E-POD investigations of turbulent premixed flame dynamics approaching lean blow-out conditions

Abstract

Thanks to the continuous computational power increase, the use of high-fidelity computational fluid dynamics (CFD) simulations is nowadays customary, especially in the gas turbines design process. The extraordinary temporal and spatial detail of such analyses generate large datasets, which must be carefully studied to correlate different quantities and gain information to characterize the behavior of combustor designs. Several advanced post-processing tools have been proposed; however, the Extended-POD (E-POD) holds the greatest potential for turbulent combustion applications when the mutual influence of different quantities is the main goal of the investigation. The present work investigates the application of the E-POD to an LES model of a perfectly-premixed, swirl-stabilized, methane-air flame approaching Lean-Blow-Out. Leveraging the validation against the experimental data at two different operating conditions on a laboratory test case, the numerical model has been used to collect several quantities of interest for shedding light on the flow-flame interaction near the blow-out.
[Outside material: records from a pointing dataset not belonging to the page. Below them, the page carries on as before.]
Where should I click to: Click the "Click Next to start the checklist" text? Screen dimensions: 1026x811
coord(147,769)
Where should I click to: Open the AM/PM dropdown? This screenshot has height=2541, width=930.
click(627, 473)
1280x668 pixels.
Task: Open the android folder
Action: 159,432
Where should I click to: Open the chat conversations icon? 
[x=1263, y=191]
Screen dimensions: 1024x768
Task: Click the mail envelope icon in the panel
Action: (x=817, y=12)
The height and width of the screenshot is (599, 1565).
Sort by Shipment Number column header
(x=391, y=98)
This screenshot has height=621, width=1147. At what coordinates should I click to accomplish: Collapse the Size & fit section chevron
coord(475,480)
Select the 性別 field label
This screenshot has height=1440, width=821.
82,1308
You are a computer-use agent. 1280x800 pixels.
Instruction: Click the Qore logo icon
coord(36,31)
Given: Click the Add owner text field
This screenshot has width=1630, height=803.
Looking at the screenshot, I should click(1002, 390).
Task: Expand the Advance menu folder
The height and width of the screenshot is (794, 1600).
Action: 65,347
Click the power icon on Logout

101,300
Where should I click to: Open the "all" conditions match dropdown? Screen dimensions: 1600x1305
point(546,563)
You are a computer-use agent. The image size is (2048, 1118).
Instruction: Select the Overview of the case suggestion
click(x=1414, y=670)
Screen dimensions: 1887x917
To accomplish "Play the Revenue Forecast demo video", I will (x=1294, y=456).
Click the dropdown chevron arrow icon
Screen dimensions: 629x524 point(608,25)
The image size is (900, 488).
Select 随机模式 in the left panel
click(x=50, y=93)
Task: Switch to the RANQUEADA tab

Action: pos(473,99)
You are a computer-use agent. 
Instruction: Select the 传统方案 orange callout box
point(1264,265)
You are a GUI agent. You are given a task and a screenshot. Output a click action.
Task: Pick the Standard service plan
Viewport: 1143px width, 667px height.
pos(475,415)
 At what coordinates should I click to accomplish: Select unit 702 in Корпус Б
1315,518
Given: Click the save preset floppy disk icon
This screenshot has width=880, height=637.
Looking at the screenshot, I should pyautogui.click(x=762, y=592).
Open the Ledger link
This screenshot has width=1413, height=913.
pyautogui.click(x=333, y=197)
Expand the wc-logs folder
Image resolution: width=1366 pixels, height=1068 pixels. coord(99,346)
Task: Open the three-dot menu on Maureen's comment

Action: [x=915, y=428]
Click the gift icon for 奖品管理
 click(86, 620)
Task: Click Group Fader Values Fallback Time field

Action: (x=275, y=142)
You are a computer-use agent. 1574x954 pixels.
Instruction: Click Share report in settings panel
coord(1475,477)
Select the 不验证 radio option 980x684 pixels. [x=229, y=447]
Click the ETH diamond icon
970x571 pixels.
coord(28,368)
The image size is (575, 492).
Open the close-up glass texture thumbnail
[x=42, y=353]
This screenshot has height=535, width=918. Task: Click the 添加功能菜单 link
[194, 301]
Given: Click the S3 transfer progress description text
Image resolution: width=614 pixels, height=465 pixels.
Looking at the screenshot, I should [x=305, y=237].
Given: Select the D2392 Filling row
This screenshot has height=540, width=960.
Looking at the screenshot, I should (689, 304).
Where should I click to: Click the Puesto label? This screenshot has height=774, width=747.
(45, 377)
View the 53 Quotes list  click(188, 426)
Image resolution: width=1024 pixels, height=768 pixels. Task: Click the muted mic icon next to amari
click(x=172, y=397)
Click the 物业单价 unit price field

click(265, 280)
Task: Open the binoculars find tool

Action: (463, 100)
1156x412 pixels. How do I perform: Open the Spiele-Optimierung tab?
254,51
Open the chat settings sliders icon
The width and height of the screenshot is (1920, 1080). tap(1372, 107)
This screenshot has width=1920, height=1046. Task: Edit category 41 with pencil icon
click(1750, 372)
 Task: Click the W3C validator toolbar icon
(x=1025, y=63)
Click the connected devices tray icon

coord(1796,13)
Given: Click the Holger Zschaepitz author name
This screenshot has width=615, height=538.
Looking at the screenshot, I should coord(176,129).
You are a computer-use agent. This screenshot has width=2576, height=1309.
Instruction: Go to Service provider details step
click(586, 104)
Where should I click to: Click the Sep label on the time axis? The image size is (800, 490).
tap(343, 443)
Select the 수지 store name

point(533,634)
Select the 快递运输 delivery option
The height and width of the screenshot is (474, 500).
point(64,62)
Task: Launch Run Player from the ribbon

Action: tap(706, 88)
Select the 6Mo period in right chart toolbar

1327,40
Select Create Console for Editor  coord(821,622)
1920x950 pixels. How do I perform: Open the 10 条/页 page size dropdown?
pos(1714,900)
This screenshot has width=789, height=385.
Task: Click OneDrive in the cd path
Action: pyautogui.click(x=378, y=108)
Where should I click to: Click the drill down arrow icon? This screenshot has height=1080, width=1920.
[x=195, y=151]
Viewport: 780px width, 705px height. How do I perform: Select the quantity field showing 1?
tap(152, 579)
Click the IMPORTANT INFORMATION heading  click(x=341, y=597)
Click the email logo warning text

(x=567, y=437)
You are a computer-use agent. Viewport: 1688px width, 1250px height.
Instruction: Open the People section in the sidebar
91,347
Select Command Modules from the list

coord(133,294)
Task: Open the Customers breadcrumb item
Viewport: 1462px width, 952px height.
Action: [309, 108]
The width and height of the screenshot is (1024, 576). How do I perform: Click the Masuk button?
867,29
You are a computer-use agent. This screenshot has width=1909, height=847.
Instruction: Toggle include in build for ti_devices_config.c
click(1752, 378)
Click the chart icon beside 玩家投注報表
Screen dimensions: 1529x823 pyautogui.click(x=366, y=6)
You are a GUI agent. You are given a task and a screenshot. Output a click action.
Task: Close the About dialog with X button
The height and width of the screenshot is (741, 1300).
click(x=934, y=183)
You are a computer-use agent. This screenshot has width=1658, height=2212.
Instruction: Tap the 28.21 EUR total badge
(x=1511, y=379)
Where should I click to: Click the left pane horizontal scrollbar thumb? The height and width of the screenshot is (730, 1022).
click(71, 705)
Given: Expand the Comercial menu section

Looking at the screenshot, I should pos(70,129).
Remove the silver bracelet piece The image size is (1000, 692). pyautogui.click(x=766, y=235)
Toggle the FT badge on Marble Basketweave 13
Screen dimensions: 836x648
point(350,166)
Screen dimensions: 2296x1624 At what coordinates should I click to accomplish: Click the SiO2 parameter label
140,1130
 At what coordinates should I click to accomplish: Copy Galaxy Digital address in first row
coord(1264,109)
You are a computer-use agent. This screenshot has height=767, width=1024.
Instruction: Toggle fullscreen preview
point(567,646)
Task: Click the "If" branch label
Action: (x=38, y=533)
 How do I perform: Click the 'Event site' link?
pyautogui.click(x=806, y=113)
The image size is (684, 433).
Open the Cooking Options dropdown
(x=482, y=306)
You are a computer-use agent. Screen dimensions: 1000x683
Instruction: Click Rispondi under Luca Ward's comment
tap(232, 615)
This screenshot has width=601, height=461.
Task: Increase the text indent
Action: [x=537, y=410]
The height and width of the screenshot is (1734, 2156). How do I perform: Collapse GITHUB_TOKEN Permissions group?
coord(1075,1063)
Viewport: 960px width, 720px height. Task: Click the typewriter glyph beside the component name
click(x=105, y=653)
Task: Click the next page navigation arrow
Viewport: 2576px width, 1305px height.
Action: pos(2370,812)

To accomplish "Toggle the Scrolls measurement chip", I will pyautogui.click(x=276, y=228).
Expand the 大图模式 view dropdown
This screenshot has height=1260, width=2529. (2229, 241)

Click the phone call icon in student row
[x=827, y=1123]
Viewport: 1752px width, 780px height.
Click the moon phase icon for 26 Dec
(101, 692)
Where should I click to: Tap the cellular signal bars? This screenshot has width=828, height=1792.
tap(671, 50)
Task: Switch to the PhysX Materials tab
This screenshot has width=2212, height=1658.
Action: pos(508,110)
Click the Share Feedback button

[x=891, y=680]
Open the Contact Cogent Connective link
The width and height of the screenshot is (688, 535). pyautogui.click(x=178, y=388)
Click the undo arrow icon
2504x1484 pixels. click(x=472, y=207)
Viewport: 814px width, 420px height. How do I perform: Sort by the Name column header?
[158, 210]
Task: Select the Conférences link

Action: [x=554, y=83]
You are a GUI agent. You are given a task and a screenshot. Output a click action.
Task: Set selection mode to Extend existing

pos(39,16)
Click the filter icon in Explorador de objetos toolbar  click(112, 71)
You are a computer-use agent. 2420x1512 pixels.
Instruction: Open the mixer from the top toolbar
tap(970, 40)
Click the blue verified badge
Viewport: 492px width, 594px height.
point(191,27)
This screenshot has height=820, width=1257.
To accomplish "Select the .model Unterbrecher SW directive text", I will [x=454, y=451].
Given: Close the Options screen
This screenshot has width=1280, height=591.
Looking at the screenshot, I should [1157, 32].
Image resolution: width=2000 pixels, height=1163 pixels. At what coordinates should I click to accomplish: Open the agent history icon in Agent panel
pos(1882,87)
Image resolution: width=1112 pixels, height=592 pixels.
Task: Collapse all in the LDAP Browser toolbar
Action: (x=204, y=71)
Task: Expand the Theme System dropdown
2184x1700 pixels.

The post-processing algorithm has been used to highlight the differences between two conditions approaching the extinction at distinct air-flow velocities. It has been found that, when the burner is operated with a higher velocity, the flame is subjected to a cyclic low-frequency breakdown around the internal recirculation zone, leading to an ingestion of cold products from the external parts of the combustor toward the center. Although other local effects acting on the flame brush have been found in both conditions, they are related mainly to higher order coherent structures with a lower energy content. As a result, their impact onto flame stability is found to be of secondary importance since their limited interaction with flame stabilization. The work shows that E-POD represents a powerful tool for investigating the key features of flame dynamics even at near-blow-out conditions, constituting a valid algorithm for interpreting the results of CFD analyses on gas turbines combustors.